TASK DATA:

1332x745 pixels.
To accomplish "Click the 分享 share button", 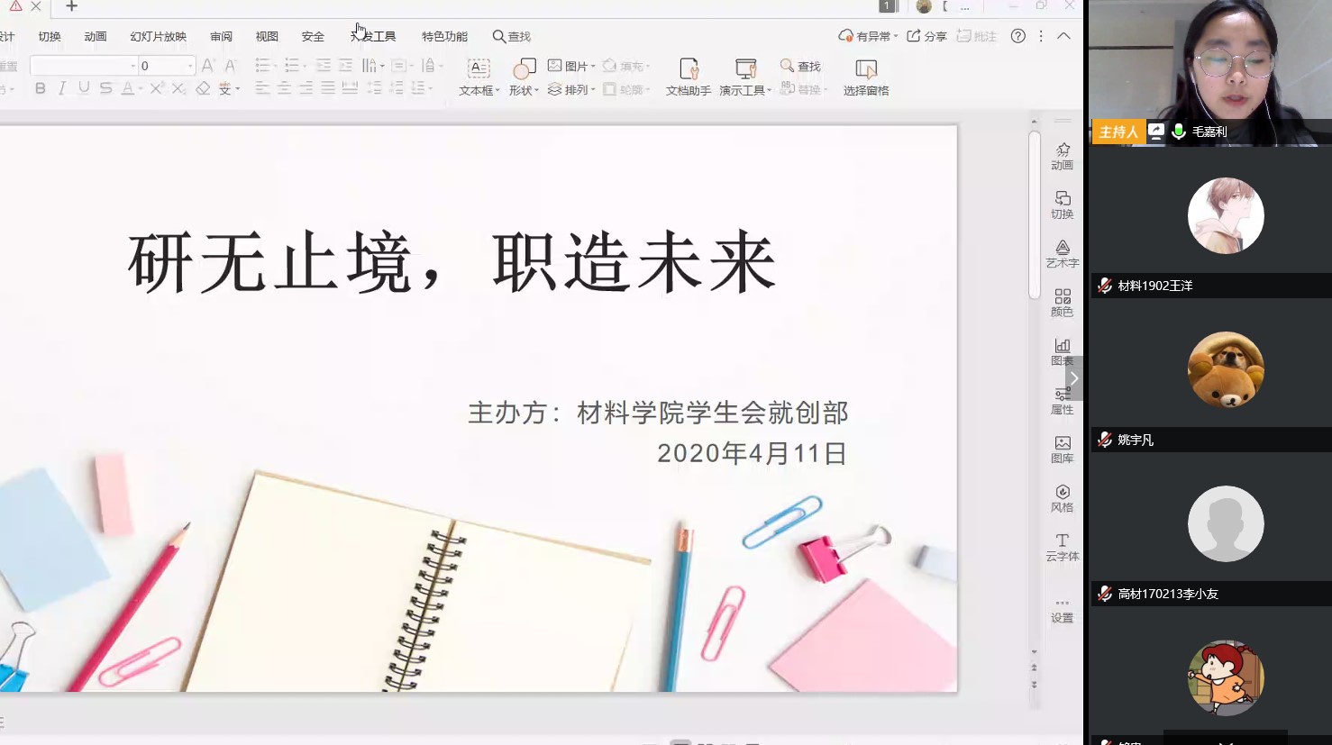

...

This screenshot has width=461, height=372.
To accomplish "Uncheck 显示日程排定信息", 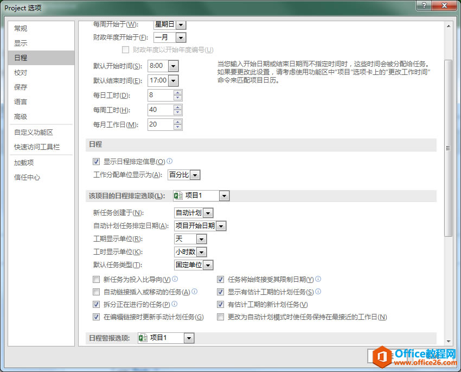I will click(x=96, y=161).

...

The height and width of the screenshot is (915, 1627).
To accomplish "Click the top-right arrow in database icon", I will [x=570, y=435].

ASSIGNMENT: In the entries above, find the line containing "1332x745 pixels." and the line containing "the 分享 share"; give again exactly those two lines and every line between them, minus the pictures.

THE ANSWER:
1332x745 pixels.
To accomplish "Click the 分享 share button", 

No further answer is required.